采用单点登录工具登入多种应用和服务也能达到既减轻用户负担又保证需要的安全态势的目的。例如,使用Centrify、Okta、Ping Identity和其他很多种基于云的身份管理工具集中管理用户登录。
如果你出差在外的员工还在使用×××接入网络,那你可以考虑换一种现代化的解决方案,比如微软服务器版的Direct Access新功能。它可以替代×××接入,基于证书而不是令牌或密码来提供持续的连接性。

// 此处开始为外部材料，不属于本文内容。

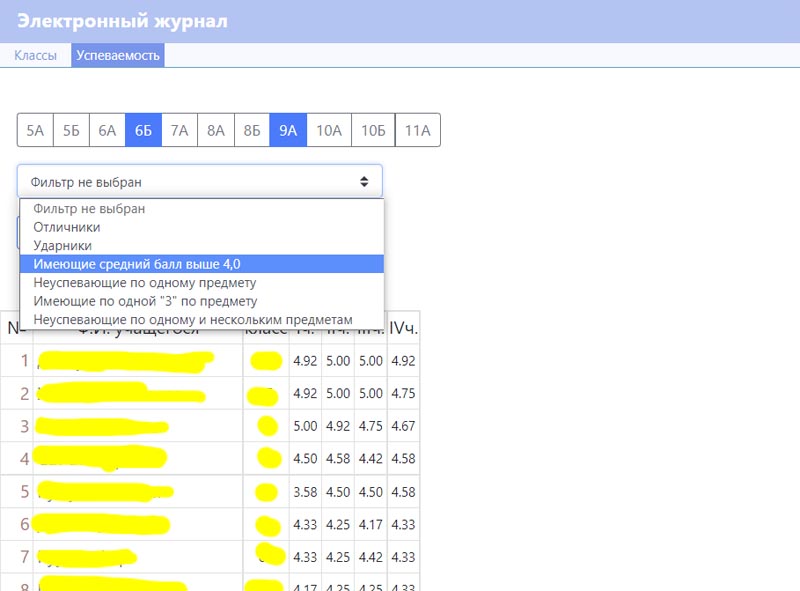Toggle class 8А button
Viewport: 800px width, 591px height.
click(215, 130)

在有些公司里,首席信息官(CIO)和首席安全官(CSO)常处于对立的位置。举个例子,在自带设备办公(BYOD)环境下,CIO可能会追捧BYOD带来的用户满意度、工作效率的提升,以及总体拥有成本的降低;而CSO则将会追求严格的设备管控或直接完全避开BYOD。这类问题有益于进行健康的对话来决定公司内部的平衡,但如果CIO-CSO关系始终只是敌对,那通常只会导致双输局面——对他们自己、整个公司,以及用户,都没好处。
在处理安全问题上,一个分层的解决方案往往是最好的,因此你不可能毫无阻碍地登录所有系统。但你必须保证你的安全措施切实减轻了用户的负担又能获得真正想要的安全效果。